------ Testo fornito

SUPER

Un salone di ricerca a misura d’uomo

di Marta Casadei


2' di lettura

«Con Super siamo arrivati alla quattordicesima edizione, la terza al Padiglione Visconti in via Tortona: una location strategica nella quale abbiamo deciso di creare un contenitore che non punta sui grandi numeri, ma su una selezione di marchi all’insegna della ricerca, della qualità e dell’anima internazionale». Agostino Poletto, direttore generale di Pitti Immagine, ha una vasta esperienza in fatto di fiere: Pitti, infatti, organizza alcune tra le manifestazioni più famose a livello internazionale nel segmento moda uomo, bimbo e filati.

------------
------ Dati raccolti

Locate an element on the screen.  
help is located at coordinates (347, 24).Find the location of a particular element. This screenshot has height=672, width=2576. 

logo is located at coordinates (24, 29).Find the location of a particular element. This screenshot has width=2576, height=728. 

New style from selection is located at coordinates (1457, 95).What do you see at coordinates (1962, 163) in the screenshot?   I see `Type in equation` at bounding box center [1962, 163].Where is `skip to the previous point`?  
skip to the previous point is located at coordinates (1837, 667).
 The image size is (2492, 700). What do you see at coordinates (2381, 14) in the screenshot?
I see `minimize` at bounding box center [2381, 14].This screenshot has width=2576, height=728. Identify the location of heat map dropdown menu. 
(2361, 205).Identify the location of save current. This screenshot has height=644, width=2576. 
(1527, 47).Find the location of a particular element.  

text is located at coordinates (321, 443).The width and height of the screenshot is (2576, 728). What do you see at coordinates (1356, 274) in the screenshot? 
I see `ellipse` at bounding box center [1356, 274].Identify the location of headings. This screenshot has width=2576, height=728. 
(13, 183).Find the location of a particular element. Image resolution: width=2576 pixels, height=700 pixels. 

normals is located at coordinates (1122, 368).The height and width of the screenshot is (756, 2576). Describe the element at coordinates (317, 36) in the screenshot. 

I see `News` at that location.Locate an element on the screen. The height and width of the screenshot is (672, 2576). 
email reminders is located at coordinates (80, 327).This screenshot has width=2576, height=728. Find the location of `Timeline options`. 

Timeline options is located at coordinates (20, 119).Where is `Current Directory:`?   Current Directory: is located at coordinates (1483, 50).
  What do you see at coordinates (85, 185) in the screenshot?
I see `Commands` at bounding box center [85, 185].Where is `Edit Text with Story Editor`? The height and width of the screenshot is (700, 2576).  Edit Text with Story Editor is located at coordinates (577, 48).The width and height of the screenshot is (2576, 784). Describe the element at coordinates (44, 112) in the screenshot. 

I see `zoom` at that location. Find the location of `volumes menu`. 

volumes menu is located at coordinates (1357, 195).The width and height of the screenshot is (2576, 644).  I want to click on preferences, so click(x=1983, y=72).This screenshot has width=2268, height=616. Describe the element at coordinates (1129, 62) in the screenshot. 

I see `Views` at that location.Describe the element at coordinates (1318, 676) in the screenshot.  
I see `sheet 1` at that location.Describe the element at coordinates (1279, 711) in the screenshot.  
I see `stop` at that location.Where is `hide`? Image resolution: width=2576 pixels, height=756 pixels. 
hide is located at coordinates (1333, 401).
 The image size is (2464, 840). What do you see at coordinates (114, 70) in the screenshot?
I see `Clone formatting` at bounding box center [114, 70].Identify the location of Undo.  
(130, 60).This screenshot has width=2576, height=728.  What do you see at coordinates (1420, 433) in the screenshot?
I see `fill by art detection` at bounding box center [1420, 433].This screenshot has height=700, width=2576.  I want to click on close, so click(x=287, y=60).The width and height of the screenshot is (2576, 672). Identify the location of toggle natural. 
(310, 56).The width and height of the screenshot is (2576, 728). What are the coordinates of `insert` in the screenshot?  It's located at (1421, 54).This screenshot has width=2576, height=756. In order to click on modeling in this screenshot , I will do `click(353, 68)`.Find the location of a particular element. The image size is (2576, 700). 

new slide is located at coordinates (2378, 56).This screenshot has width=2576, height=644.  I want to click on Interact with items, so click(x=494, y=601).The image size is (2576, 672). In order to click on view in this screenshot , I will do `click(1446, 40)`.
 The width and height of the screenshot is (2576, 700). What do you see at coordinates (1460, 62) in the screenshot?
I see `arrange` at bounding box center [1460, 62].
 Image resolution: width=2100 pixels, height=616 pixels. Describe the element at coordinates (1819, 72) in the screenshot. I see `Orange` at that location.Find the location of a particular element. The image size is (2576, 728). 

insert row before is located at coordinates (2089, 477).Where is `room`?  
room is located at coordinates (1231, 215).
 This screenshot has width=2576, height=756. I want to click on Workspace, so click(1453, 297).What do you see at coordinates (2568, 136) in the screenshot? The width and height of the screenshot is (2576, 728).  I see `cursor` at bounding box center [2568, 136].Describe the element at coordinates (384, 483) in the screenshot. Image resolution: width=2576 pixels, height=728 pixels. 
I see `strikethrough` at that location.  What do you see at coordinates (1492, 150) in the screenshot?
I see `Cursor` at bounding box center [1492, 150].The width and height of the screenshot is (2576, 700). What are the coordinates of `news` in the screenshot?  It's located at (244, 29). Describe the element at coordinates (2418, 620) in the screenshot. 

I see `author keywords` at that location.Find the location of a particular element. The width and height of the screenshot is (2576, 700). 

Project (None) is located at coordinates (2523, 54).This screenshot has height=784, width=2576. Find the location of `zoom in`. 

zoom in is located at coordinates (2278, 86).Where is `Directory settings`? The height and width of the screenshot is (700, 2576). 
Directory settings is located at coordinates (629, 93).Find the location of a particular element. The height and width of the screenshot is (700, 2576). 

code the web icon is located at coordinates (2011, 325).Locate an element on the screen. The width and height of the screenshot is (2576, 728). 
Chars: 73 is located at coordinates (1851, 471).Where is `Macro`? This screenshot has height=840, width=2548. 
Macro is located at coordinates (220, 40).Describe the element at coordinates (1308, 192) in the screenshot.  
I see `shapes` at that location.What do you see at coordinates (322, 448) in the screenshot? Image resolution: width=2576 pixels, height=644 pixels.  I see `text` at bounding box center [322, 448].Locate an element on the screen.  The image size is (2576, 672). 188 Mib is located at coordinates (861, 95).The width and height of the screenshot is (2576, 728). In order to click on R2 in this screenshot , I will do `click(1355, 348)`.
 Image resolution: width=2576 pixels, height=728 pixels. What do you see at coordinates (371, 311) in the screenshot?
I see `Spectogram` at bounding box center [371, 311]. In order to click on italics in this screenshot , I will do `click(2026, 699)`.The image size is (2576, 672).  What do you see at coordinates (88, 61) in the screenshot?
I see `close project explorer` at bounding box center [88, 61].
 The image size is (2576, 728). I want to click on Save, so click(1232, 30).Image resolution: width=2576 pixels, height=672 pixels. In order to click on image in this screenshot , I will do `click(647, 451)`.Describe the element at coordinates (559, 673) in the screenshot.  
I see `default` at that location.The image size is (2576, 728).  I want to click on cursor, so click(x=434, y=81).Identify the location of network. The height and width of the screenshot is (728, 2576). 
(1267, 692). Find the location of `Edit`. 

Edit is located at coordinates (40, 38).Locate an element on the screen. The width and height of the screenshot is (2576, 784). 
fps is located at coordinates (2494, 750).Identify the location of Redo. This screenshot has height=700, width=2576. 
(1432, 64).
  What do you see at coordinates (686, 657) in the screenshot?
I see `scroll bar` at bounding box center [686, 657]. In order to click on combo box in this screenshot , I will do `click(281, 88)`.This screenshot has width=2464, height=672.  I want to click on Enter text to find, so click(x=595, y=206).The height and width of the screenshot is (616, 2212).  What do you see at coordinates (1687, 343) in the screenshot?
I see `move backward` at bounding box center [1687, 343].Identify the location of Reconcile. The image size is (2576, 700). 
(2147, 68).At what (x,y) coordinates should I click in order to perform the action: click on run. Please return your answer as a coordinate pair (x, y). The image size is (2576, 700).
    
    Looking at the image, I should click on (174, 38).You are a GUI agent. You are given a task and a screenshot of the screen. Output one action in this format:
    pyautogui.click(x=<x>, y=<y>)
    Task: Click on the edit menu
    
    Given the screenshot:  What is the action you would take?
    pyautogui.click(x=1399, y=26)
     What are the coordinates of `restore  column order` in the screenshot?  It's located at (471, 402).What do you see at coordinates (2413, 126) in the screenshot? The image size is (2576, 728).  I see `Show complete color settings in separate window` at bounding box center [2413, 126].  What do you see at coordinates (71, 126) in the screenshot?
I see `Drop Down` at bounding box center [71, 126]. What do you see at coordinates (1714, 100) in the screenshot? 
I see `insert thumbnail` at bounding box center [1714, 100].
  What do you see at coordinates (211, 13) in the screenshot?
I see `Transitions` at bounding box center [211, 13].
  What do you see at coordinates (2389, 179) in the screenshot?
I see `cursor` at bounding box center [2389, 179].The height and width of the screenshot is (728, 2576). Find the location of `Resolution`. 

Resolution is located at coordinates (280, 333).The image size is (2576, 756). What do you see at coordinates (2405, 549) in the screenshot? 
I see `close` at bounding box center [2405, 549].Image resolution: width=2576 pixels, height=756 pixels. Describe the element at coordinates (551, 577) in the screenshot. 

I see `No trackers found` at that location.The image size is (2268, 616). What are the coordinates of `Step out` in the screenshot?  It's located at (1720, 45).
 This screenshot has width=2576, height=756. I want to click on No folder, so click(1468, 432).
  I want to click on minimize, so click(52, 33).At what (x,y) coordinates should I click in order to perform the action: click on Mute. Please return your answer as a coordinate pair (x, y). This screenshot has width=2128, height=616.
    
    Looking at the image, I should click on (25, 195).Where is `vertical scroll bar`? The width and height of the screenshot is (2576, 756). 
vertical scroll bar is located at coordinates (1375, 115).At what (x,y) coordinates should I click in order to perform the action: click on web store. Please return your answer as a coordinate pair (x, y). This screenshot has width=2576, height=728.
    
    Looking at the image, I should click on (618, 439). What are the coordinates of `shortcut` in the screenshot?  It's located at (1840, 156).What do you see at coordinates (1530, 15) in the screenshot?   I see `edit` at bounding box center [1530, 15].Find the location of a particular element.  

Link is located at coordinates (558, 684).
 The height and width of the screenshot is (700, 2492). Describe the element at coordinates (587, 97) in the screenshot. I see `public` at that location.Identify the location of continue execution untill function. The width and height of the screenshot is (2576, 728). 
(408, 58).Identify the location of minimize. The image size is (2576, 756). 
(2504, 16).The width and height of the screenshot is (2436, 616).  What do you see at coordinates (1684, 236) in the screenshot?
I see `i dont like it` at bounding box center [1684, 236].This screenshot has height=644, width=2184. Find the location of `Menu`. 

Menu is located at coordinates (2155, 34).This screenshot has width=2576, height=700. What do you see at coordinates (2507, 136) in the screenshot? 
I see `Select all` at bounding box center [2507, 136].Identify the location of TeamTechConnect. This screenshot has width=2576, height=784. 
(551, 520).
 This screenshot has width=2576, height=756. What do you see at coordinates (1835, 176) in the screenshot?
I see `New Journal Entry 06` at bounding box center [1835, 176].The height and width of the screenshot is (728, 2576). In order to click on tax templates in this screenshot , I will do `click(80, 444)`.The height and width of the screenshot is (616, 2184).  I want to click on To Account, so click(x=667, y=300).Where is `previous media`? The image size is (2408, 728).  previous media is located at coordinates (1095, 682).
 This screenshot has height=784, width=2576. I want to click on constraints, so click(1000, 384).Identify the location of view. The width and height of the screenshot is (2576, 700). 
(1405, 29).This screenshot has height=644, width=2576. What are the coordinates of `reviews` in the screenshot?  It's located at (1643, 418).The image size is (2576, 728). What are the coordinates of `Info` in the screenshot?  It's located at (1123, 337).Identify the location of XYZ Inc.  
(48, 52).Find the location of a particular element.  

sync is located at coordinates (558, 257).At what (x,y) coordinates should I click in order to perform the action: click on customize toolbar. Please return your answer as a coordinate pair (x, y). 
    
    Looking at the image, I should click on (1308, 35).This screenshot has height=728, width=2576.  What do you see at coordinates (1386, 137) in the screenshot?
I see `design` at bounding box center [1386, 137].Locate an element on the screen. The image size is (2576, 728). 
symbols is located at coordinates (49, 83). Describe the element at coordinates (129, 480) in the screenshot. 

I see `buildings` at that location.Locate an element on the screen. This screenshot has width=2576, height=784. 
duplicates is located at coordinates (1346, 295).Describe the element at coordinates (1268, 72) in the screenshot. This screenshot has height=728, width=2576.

------------

Per favore, ripeti per intero il testo fornito più sopra, senza cambiare nulla.

_Risposta al problema_
SUPER

Un salone di ricerca a misura d’uomo

di Marta Casadei


2' di lettura

«Con Super siamo arrivati alla quattordicesima edizione, la terza al Padiglione Visconti in via Tortona: una location strategica nella quale abbiamo deciso di creare un contenitore che non punta sui grandi numeri, ma su una selezione di marchi all’insegna della ricerca, della qualità e dell’anima internazionale». Agostino Poletto, direttore generale di Pitti Immagine, ha una vasta esperienza in fatto di fiere: Pitti, infatti, organizza alcune tra le manifestazioni più famose a livello internazionale nel segmento moda uomo, bimbo e filati.